Couverture Les carnets du sous-sol de Dostoïevski
Dostoïevski

Je vais mieux

Il y a des douleurs qui ne font pas de bruit.
Elles ne saignent pas. Elles ne crient pas.
Elles s’installent simplement dans le dos… « en avoir plein le dos », « avoir bon dos », « se mettre quelqu’un à dos », « avoir le dos large »…
Comme si la langue elle-même savait déjà.
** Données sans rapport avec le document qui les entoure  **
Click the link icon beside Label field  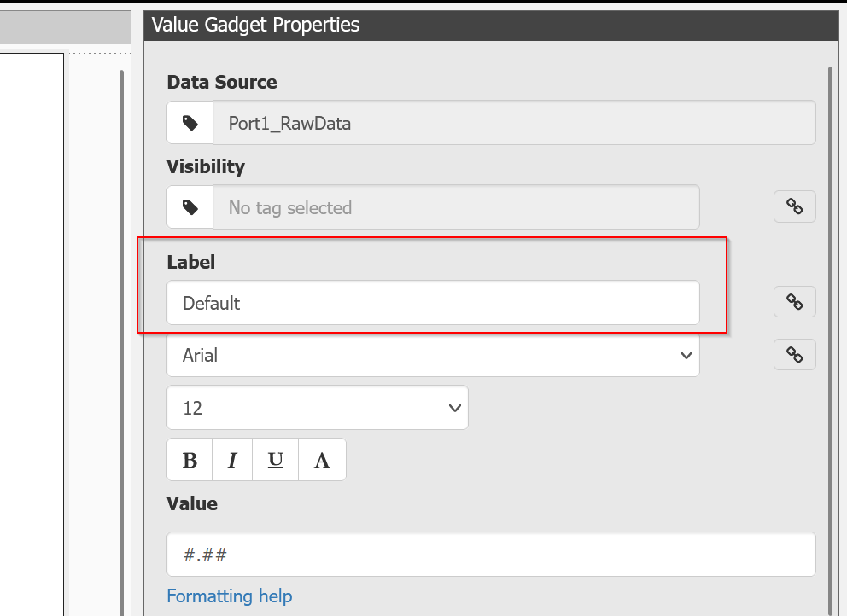pyautogui.click(x=794, y=302)
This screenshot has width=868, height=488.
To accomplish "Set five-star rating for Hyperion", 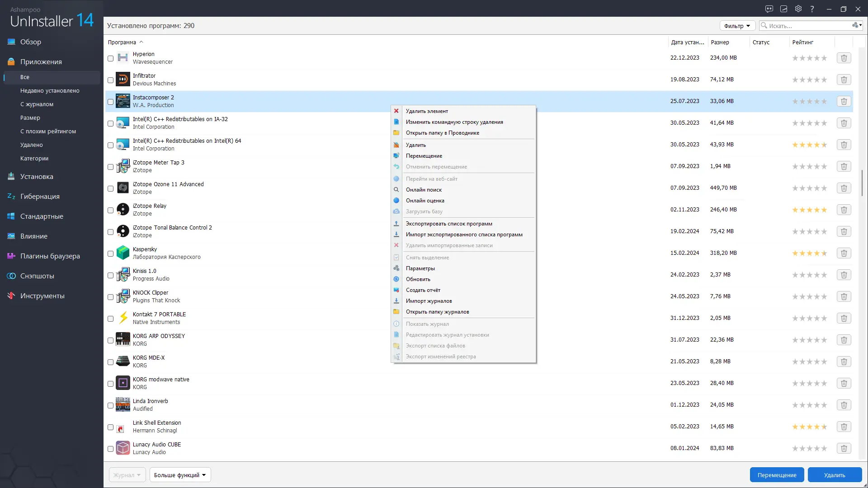I will click(x=824, y=58).
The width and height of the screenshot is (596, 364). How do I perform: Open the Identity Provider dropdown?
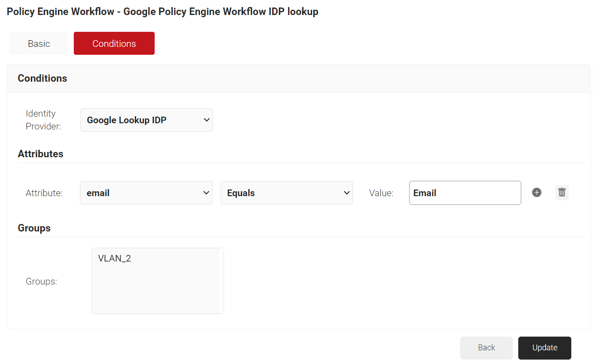pos(146,120)

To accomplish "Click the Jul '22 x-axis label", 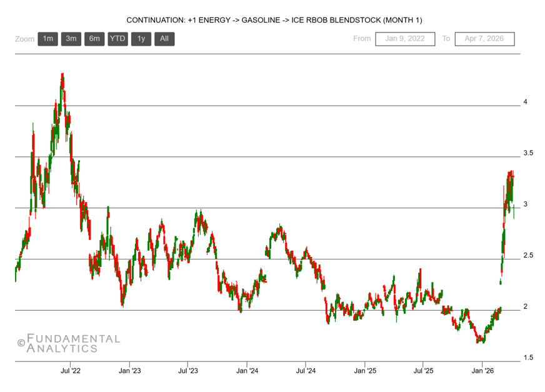I will (70, 371).
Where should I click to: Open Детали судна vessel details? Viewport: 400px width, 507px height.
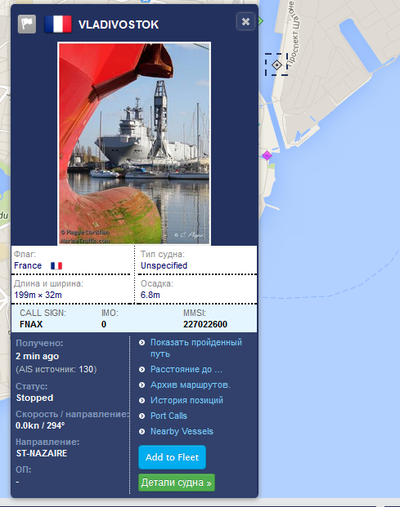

Je vais mieux raconte cela.

Un homme se réveille avec un mal de dos inexplicable. Les médecins ne trouvent rien. Les examens sont normaux. Pourtant la douleur est là, obstinée, presque insolente. Peu à peu, on comprend que le corps parle à la place du cœur et de la tête.

Ce roman m’a touchée parce qu’il dit une vérité que l’on tait souvent : ce ne sont pas toujours les grands drames qui nous marquent. Ce sont parfois des mots ordinaires. Une remise en question. Une mise à l’écart. Une sensation de ne plus être choisi.

Foenkinos écrit avec légèreté. On sourit souvent. L’ironie est tendre. Mais sous l’humour se cache une immense fragilité.

Ce que j’ai aimé, c’est la finesse psychologique.
Le déni progressif.
Le besoin de trouver une cause tangible à une douleur, coûte que coûte.
La quête presque désespérée de comprendre.
Comme si comprendre pouvait réparer.
Comme si analyser pouvait empêcher de souffrir.

Le corps devient alors un refuge paradoxal. Il donne une forme visible à l’invisible. Il autorise la souffrance quand l’orgueil refuse de la reconnaître.

Ce roman parle aussi d’ego blessé, de vulnérabilité masculine et de cette difficulté à admettre que l’on a été atteint. Il montre cette lente prise de conscience qui rend le récit infiniment humain.

J’ai été émue parce que ce livre montre que l’on peut continuer à vivre, à travailler, à parler… tout en étant intérieurement déplacé. Comme si quelque chose s’était légèrement désaxé.

Je vais mieux n’est pas un roman sur la maladie.
C’est un roman sur la blessure invisible.
Sur ces phrases qui restent.
Sur ces silences qui pèsent.

Et peut-être que “aller mieux” ne signifie pas ne plus souffrir.
Peut-être que cela signifie simplement accepter ce qui nous a touchés.

« Était-on conditionné de nos jours à prévoir toujours le pire ? »

« Elle annonça sobrement : «C’est l'homme de ma vie. » Cette expression m'a toujours impressionné. Je demeure fasciné par cette éloquence grandiose, cette stabilité énorme qui concerne la chose la plus imprévisible qui soit : l'amour. Comment peut-on être certain que le présent prendra la forme du toujours ? »

« Je ne sais pas comment c'es possible, mais souvent les femmes sentent qu'on les regarde. »

« Ça sert à ça, une salle d'attente : à évaluer son état par rapport à celui des autres. On s'épie, on s'ausculte du regard.»

« Elle disait souvent : « Je regrette tellement que la mémoire ne commence pas plus tôt. ». »

« J'avais envie de pleurer, mais heureusement je ne savais plus comment faire ; je n'avais pas pleuré depuis si longtemps ; mes yeux avaient perdu le mode d'emploi des larmes. »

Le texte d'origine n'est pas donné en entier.